Tuesday, May 31, 2016

WILTIMS #479-82: Nephrology - Part I

Sorry for falling behind again! I have been taking notes in my little black book (spoiler-free example page on the right), and I'm hoping to do a crazy series of catch-up posts over the next day or so.

A few weeks ago week I started my second two-week elective, nephrology. Taking a detour south from the lungs, I turned my currently myopic gaze to the kidneys. One of the reasons that nephrology was on my elective list was that kidney pathology is very physiology-heavy. You have to really know how the organ functions on a biochemical level to diagnose and treat kidney diseases. I like this connection with the basic sciences and the similar reliance on physiology in intensive care is part of why I'm leaning that way career-wise.

MIL: Dialysis machines measure the sodium concentration indirectly by measuring the conductivity of the dialysis solution. Pure water conducts electricity poorly, while salty water conducts very well. By measuring how conductive the water is, you can determine how salty the water must be. The predominant cation (positively charged molecule) in the dialysate broth is sodium, so conductivity ≈ saltiness ≈ sodium concentration. Who says high school chemistry was never useful!?

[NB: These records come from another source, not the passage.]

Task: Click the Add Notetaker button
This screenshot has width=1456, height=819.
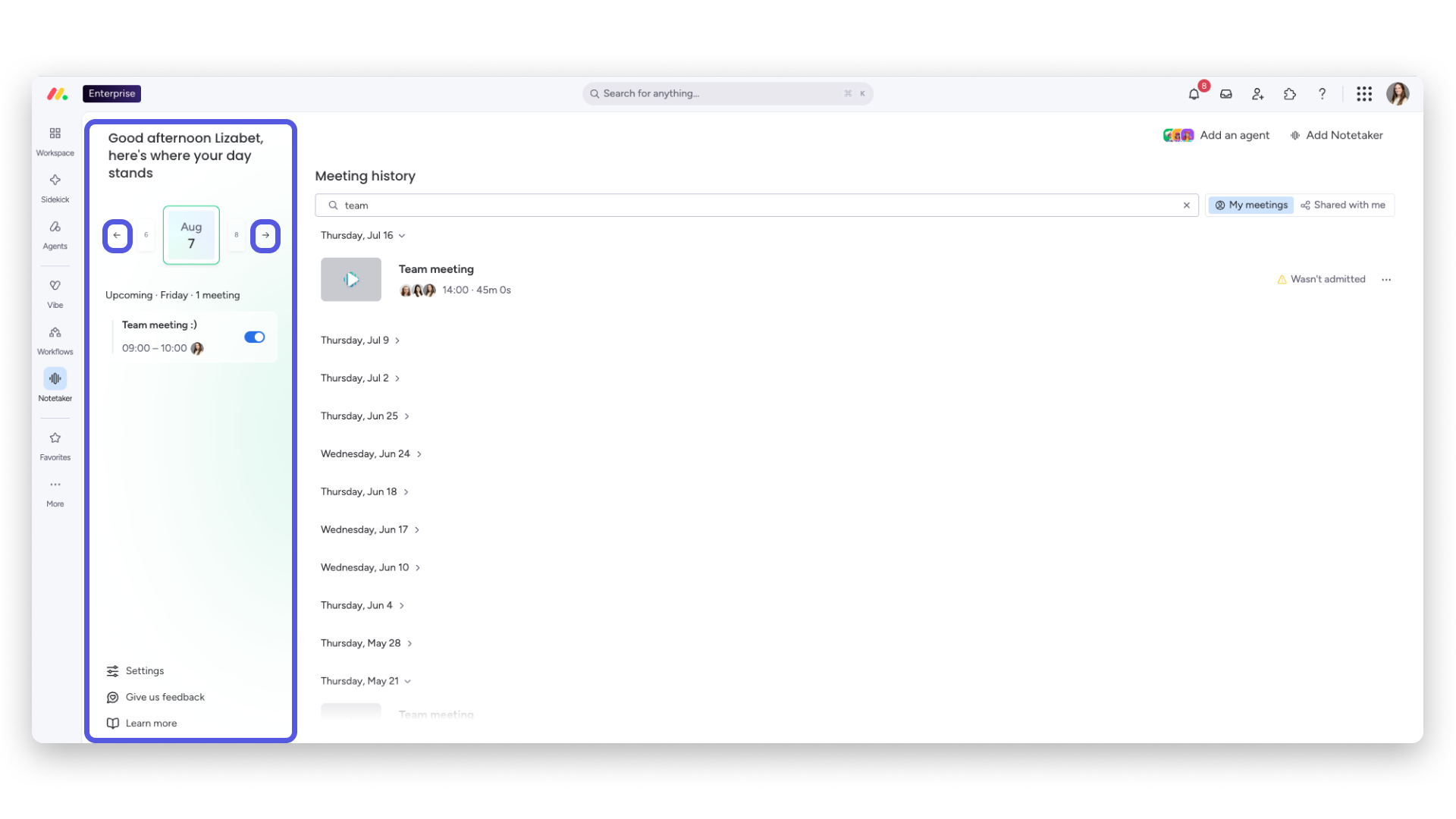Action: tap(1337, 135)
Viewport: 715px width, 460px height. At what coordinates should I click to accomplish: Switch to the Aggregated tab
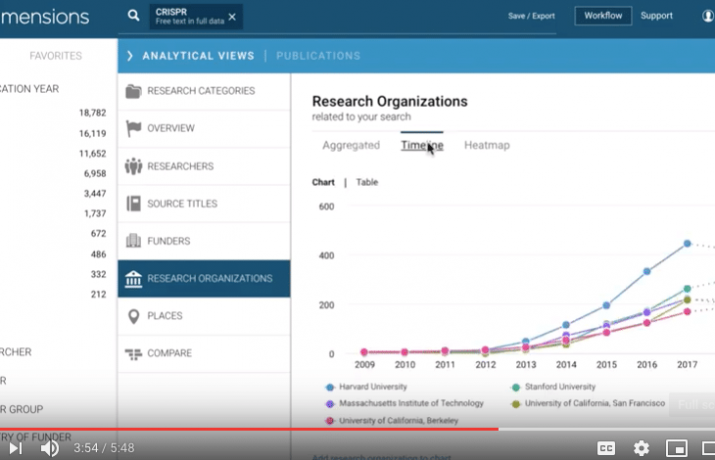(351, 145)
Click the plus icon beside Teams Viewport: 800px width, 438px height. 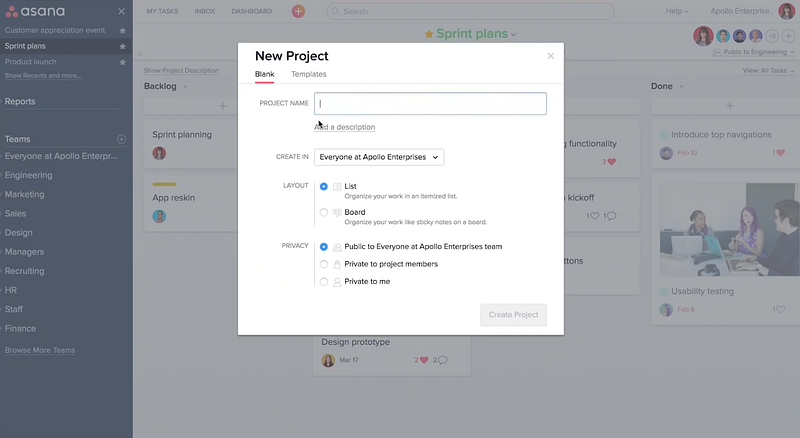tap(121, 140)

TuIL: Acute kidney injury (AKI) is classified by several systems. The older model is based around the RIFLE acronym,

WIL: Wednesday was our last class meeting of the year. We finally learned how we are going to sign up for our various fourth-year courses! Kind of... We subsequently had a lottery for our required courses and are still waiting for open enrollment for our electives. I also learned that there are over 20 people in my class planning on going into pediatrics, which is a huge increase over previous years. This made our required fourth-year course work difficult to schedule, because the simply aren't enough spots for everyone to do everything at convenient times.

ThIL: ACE inhibitor drugs decrease the filtration rate of the kidneys in the short-term. This is generally a bad thing for an already stressed kidney. But, in the long-term, the decrease in blood flow decreases the rate of glomerular damage. Think of it like an old car that is always parked under a bird-filled, pollen-generating tree. If you wash it every day, it gets clean, but eventually the paint is going to wear off. So wash it less often; that way it still gets cleaned regularly but, in the long-term, you avoid damaging your paint job.

Sunitinib is a chemo drug that has a side effect of dramatically increasing blood pressure. The effect is so consistent that blood pressure is often used as a marker for how well the chemo is working.

Many drugs break down in the body into active and inactive metabolites. If a patient has severe kidney disease, though, the inactive metabolites can build up to such high levels that they actually start causing side effects. Enough of anything is poisonous.